Explainable AI - Rationale Generation with Visual Augmentation

Faculty: 
Mark Riedl
Students: 
Upol Ehsan, Shukan Shah, Pradyumna Tambwekar,

Building on our prior work on making AI agents to think out loud in plain English, we are taking the next step in this demo. Here, we will use our friend Frogger as he plays a game. You will not only see Frogger think out loud (or verbalize its inner monologue) using plan English, you will also be able to visually connect which parts of his language correspond to which parts of the game. For e.g, when Frogger says "I am trying to avoid the red truck to the left", you might see the red truck in the game state light up to show a visual correlation of generated language. Why is this important? While language is instrumental in making black-boxed AI systems explainable to lay users, having a layer of visual correlation makes our approach even more powerful.

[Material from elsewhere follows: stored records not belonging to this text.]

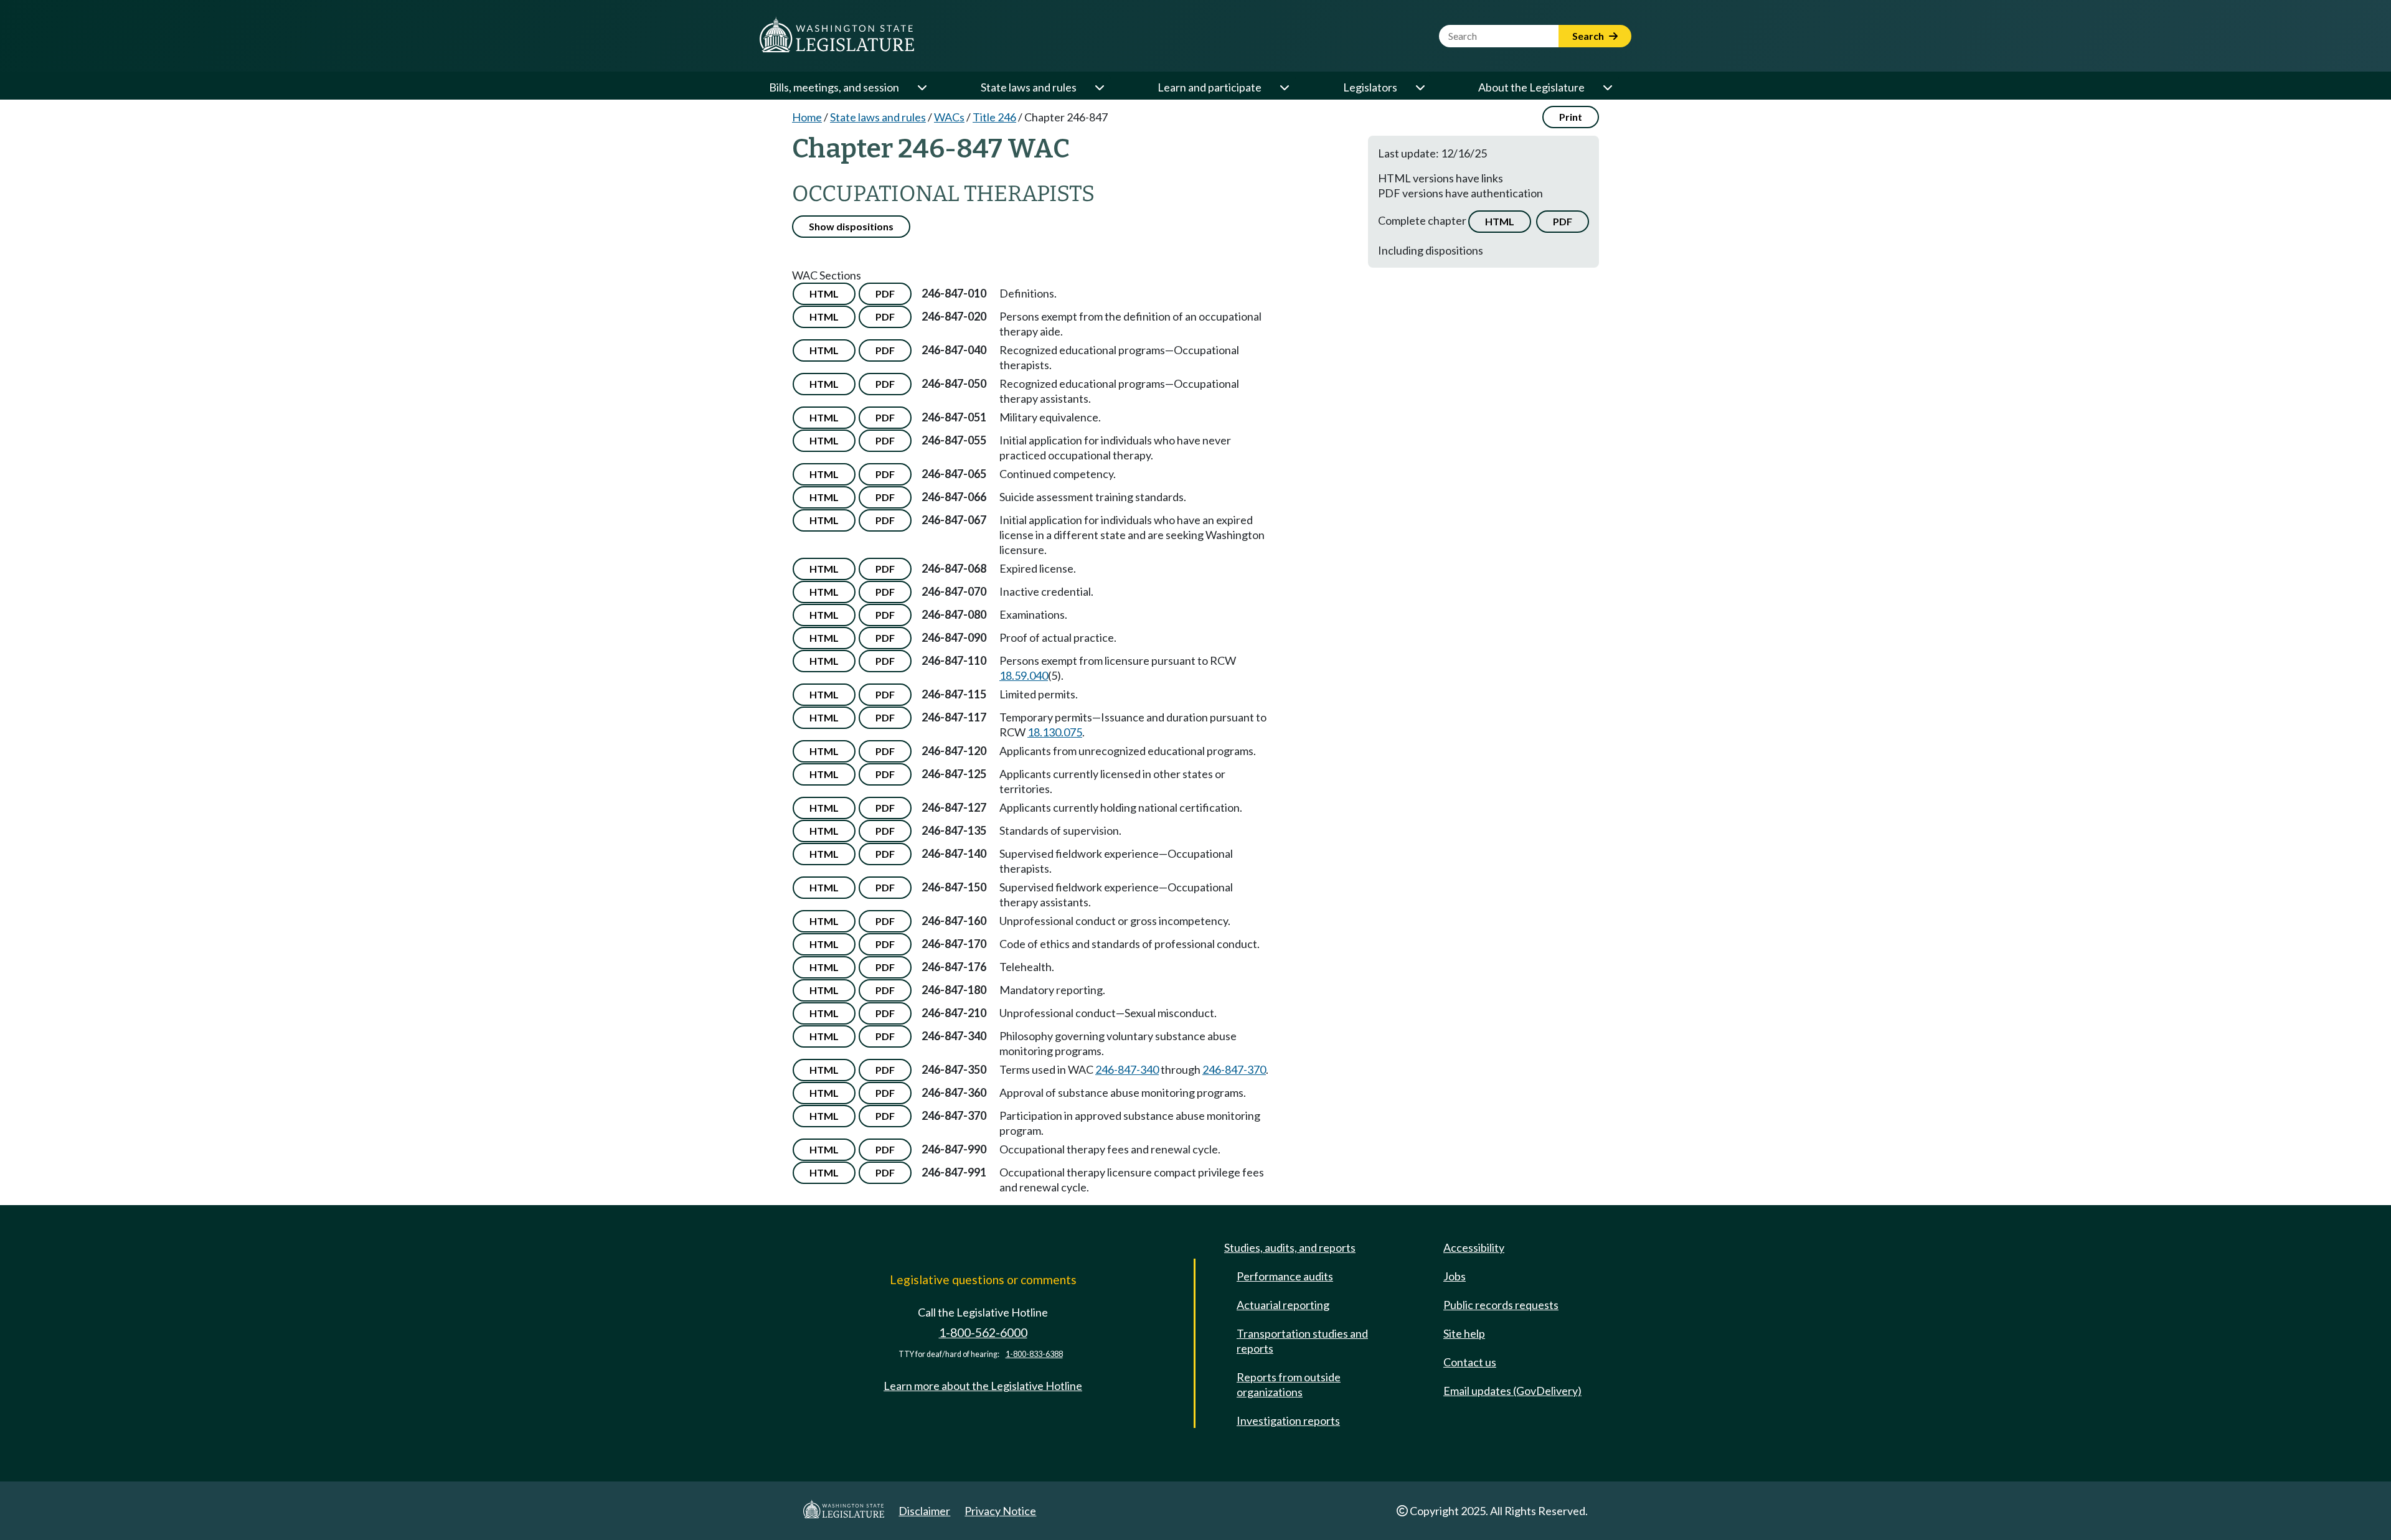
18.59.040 (1023, 675)
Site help (1464, 1333)
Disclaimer (924, 1511)
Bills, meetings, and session (834, 87)
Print (1570, 117)
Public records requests (1501, 1305)
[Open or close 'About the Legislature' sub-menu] (1607, 87)
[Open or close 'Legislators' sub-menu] (1419, 87)
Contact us (1469, 1362)
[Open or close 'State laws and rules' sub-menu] (1099, 87)
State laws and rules (1029, 87)
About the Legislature (1531, 87)
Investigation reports (1288, 1420)
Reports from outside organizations (1289, 1384)
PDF (1562, 221)
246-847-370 (1234, 1069)
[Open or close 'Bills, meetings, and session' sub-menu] (921, 87)
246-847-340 (1127, 1069)
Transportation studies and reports (1302, 1340)
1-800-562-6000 (983, 1332)
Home (807, 117)
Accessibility (1473, 1247)
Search (1589, 36)
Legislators (1370, 87)
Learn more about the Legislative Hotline (983, 1385)
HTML (1499, 221)
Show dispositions (851, 226)
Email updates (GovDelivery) (1512, 1390)
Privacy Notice (1000, 1511)
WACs (949, 117)
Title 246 (994, 117)
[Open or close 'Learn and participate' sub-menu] (1284, 87)
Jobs (1454, 1276)
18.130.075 (1054, 732)
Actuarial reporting (1283, 1305)
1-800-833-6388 (1034, 1354)
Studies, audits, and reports (1290, 1247)
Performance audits (1285, 1276)
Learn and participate (1210, 87)
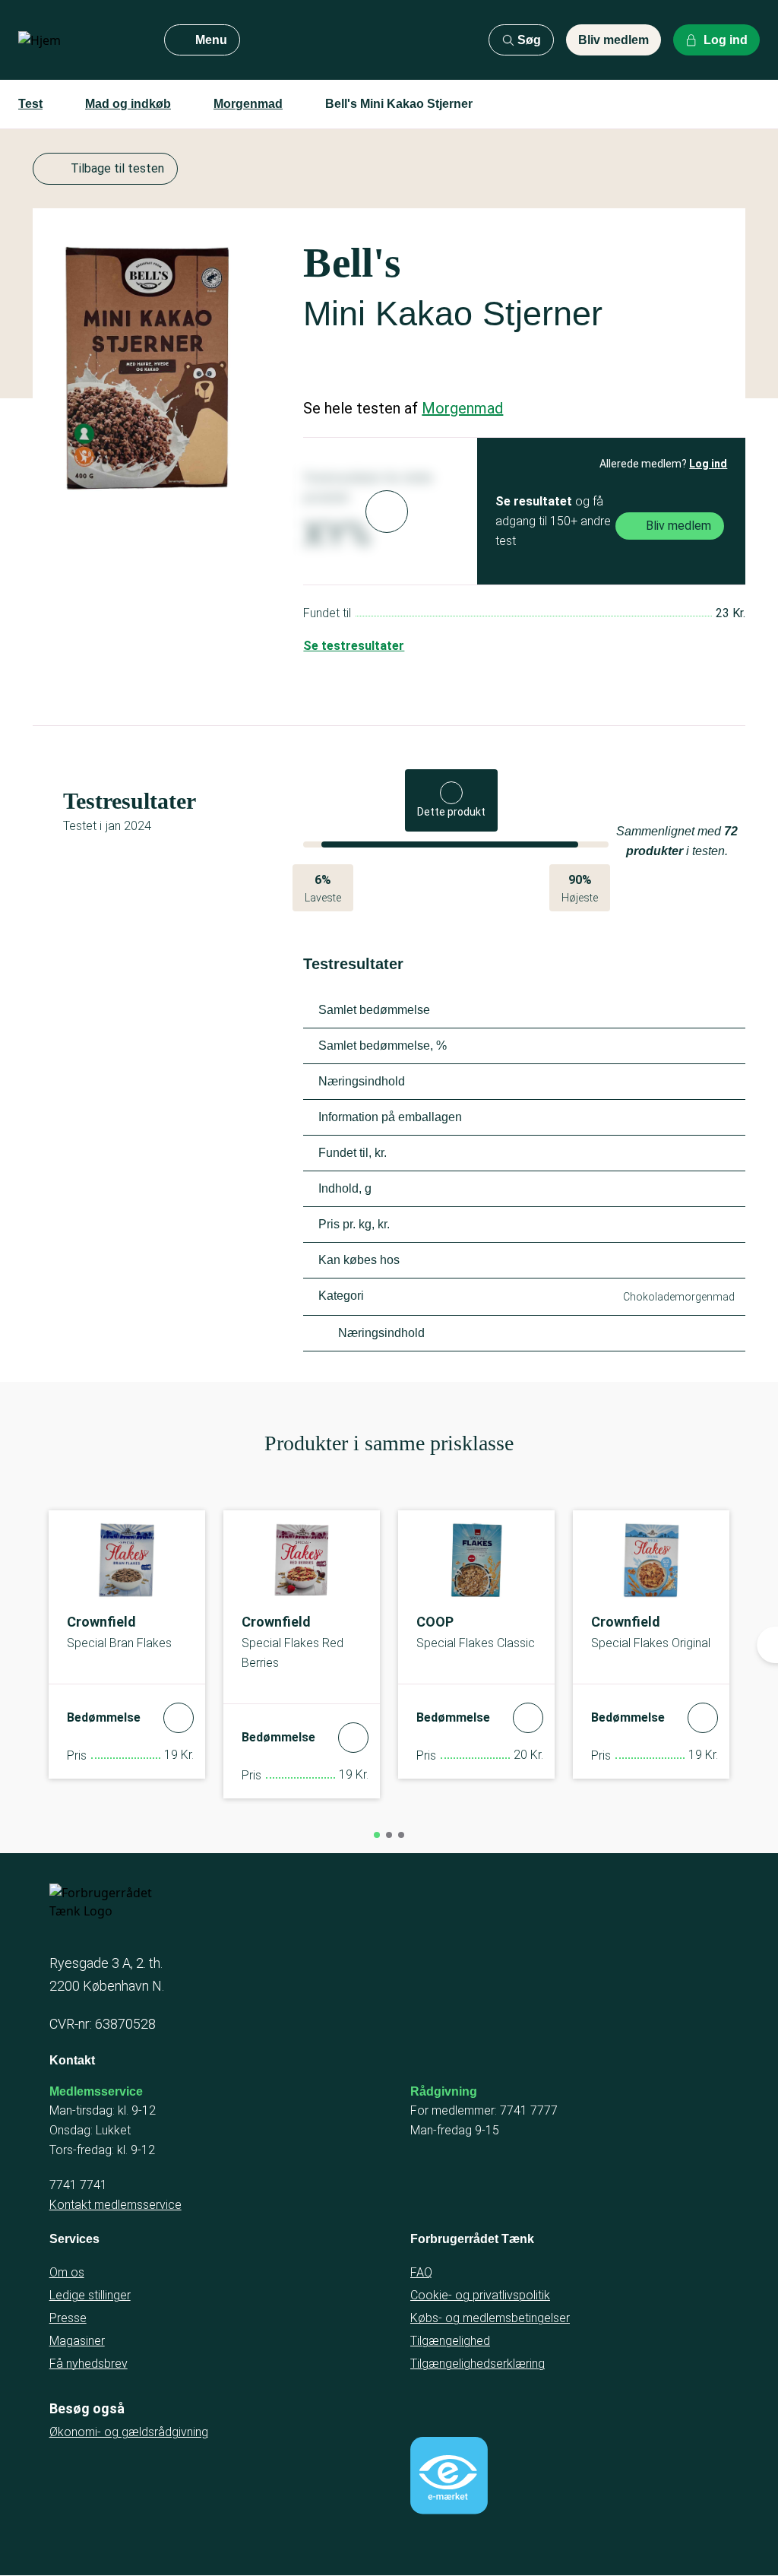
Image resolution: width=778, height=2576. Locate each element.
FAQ (421, 2272)
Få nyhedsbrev (88, 2363)
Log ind (708, 464)
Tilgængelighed (450, 2341)
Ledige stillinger (90, 2295)
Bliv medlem (613, 39)
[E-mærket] (449, 2475)
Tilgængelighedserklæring (477, 2363)
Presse (68, 2318)
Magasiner (77, 2341)
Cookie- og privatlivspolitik (480, 2295)
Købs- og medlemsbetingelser (490, 2318)
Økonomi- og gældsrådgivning (128, 2432)
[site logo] (79, 40)
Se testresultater (353, 645)
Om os (66, 2272)
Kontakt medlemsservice (115, 2204)
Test (30, 103)
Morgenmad (248, 103)
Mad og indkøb (128, 103)
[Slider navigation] (377, 1835)
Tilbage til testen (117, 168)
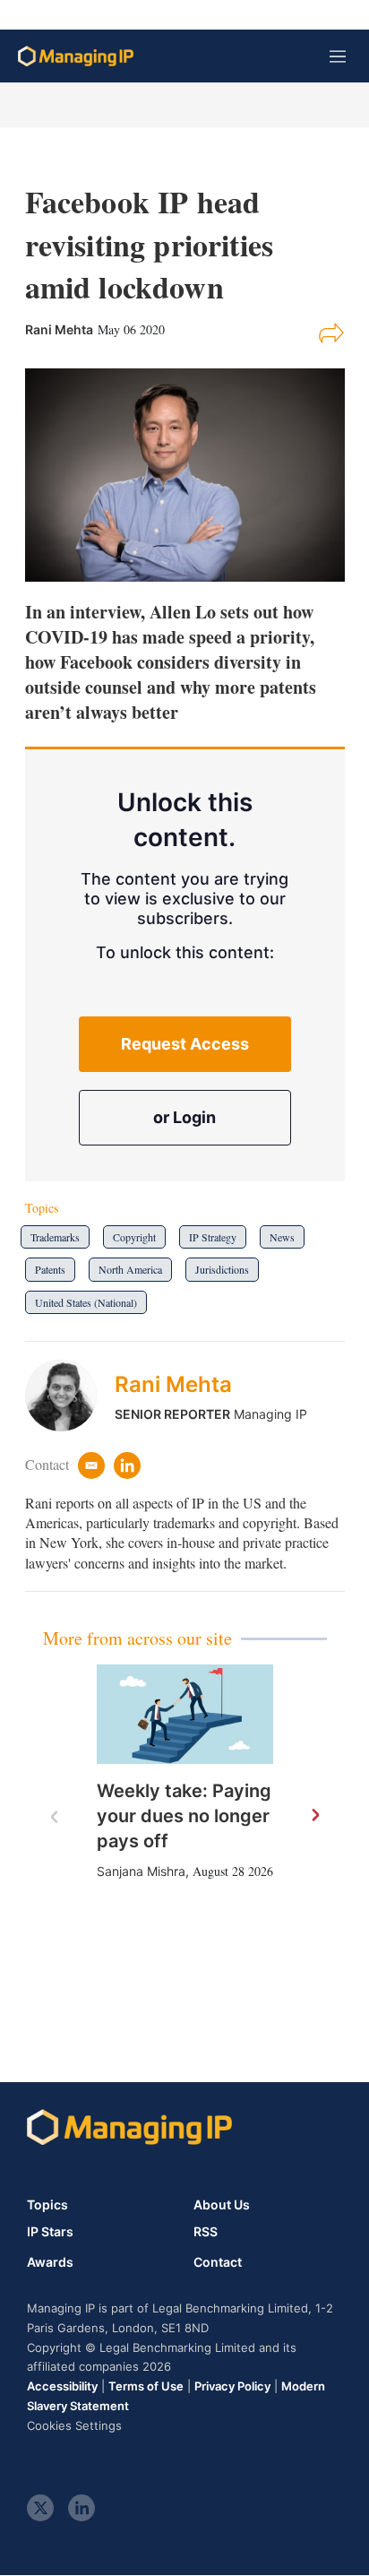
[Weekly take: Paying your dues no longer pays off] (185, 1714)
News (282, 1237)
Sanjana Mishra (141, 1871)
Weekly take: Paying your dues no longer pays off (184, 1816)
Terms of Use (146, 2386)
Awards (50, 2262)
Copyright (134, 1237)
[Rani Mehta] (70, 1395)
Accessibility (62, 2386)
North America (130, 1269)
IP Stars (50, 2232)
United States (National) (86, 1302)
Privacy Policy (232, 2386)
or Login (184, 1117)
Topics (47, 2204)
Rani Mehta (173, 1384)
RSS (205, 2232)
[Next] (314, 1816)
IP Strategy (212, 1237)
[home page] (75, 56)
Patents (50, 1269)
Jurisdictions (222, 1269)
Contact (217, 2262)
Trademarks (55, 1237)
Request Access (185, 1043)
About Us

Drop by if you are interested in about learning the state of the art when it comes to Explainable AI!

Lab: 
Faculty: 
Mark Riedl

The Entertainment Intelligence Lab focuses on computational approaches to creating engaging and entertaining experiences. Some of the problem domains they work on include, computer games, storytelling, interactive digital worlds, adaptive media and procedural content generation. They expressly focus on computationally "hard" problems that require automation, just-in-time generation, and scalability of personalized experiences.